Abstract
As we have shown previously, the Cu and Ag concentrations in the sporocarps of Ag-hyperaccumulating Amanita strobiliformis are correlated, and both metals share the same uptake system and are sequestered by the same metallothioneins intracellularly. To further improve our knowledge of the Cu and Ag handling in A. strobiliformis cells, we searched its transcriptome for the P1B-1-ATPases, recognizing Cu+ and Ag+ for transport. We identified transcripts encoding 1097-amino acid (AA) AsCRD1 and 978-AA AsCCC2, which were further subjected to functional studies in metal sensitive Saccharomyces cerevisiae. The expression of AsCRD1 conferred highly increased Cu and Ag tolerance to metal sensitive yeasts in which the functional AsCRD1:GFP (green fluorescent protein) fusion localized exclusively to the tonoplast, indicating that the AsCRD1-mediated Cu and Ag tolerance was a result of vacuolar sequestration of the metals. Increased accumulation of AsCRD1 transcripts observed in A. strobiliformis mycelium upon the treatments with Cu and Ag (8.7- and 4.5-fold in the presence of 5 μM metal, respectively) supported the notion that AsCRD1 can be involved in protection of the A. strobiliformis cells against the toxicity of both metals. Neither Cu nor Ag affected the levels of AsCCC2 transcripts. Heterologous expression of AsCCC2 in mutant yeasts did not contribute to Cu tolerance, but complemented the mutant genotype of the S. cerevisiae ccc2Δ strain. Consistent with the role of the yeast Ccc2 in the trafficking of Cu from cytoplasm to nascent proteins via post-Golgi, the GFP fluorescence in AsCCC2-expressing ccc2Δ yeasts localized among Golgi-like punctate foci within the cells. The AsCRD1- and AsCCC2-associated phenotypes were lost in yeasts expressing mutant transporter variants in which a conserved phosphorylation/dephosphorylation site was altered. Altogether, the data support the roles of AsCRD1 and AsCCC2 as genuine P1B-1-ATPases, and indicate their important functions in the removal of toxic excess of Cu and Ag from the cytoplasm and charging the endomembrane system with Cu, respectively.
Highlights
Studies have revealed that ectomycorrhizal (EM) fungi effectively mobilize heavy metals from soils and minerals (Gadd et al, 2012) and that ectomycorrhizae improve plant fitness in metal polluted environments because metal tolerant mycobionts function as a barrier for the entry of metals into plant tissues (Colpaert et al, 2011; Reddy et al, 2016)

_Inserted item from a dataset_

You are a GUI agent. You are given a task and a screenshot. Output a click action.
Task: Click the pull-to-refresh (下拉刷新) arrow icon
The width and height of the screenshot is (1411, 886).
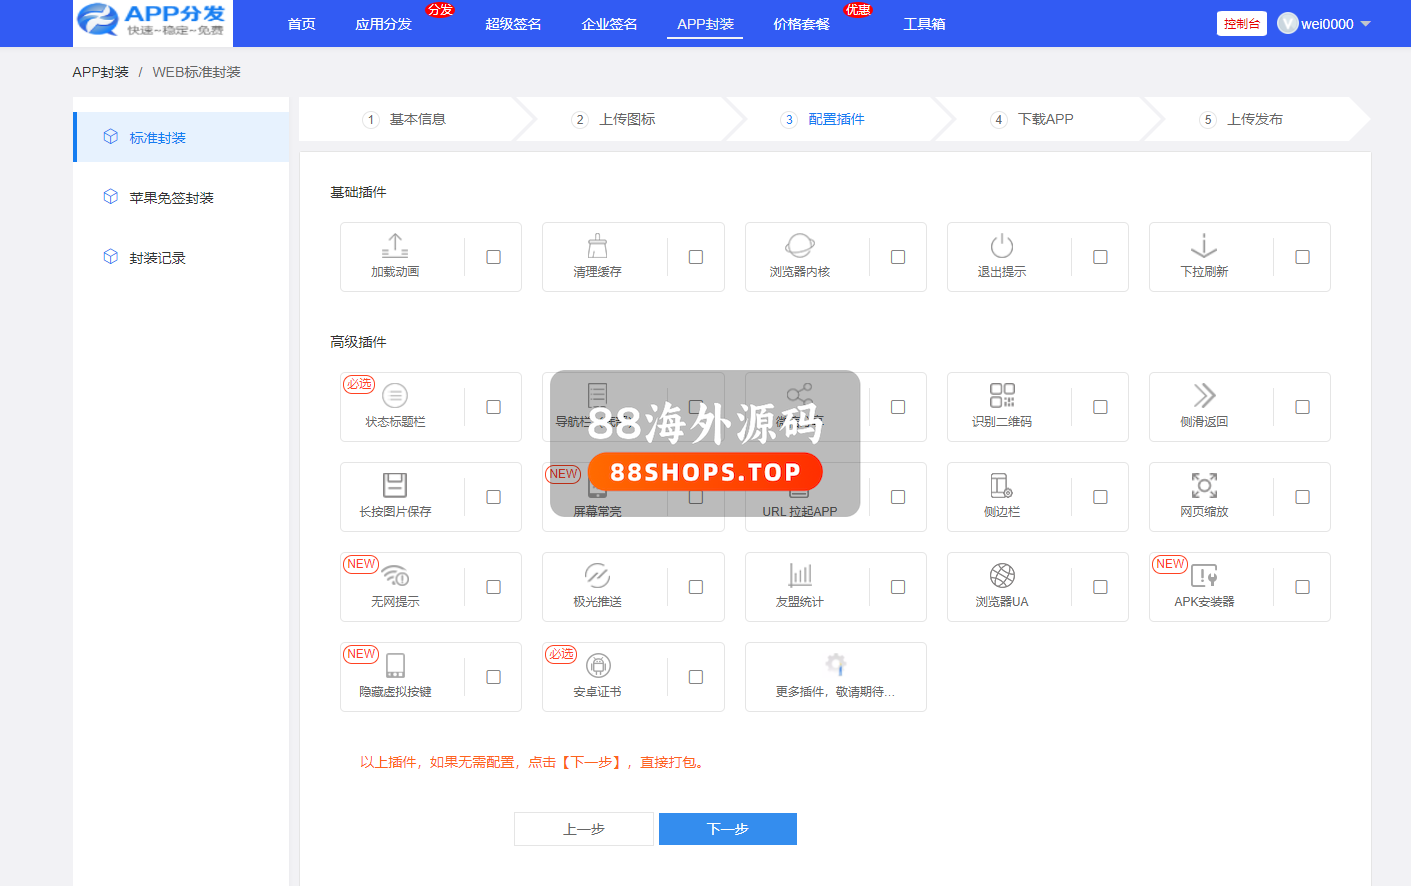pos(1203,246)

We have documented that the intracellular detoxification of Cu and Ag in A. strobiliformis largely relies upon binding with cysteinyl-rich, cytosolic metallothionein (MT) peptides, AsMT1a, 1b, and 1c (Osobová et al, 2011; Beneš et al, 2016; Hložková et al, 2016); and that two A. strobiliformis transporters of the copper transporter family (CTR; AsCTR2 and AsCTR3) can recognize Cu, and Ag for uptake (Beneš et al, 2016)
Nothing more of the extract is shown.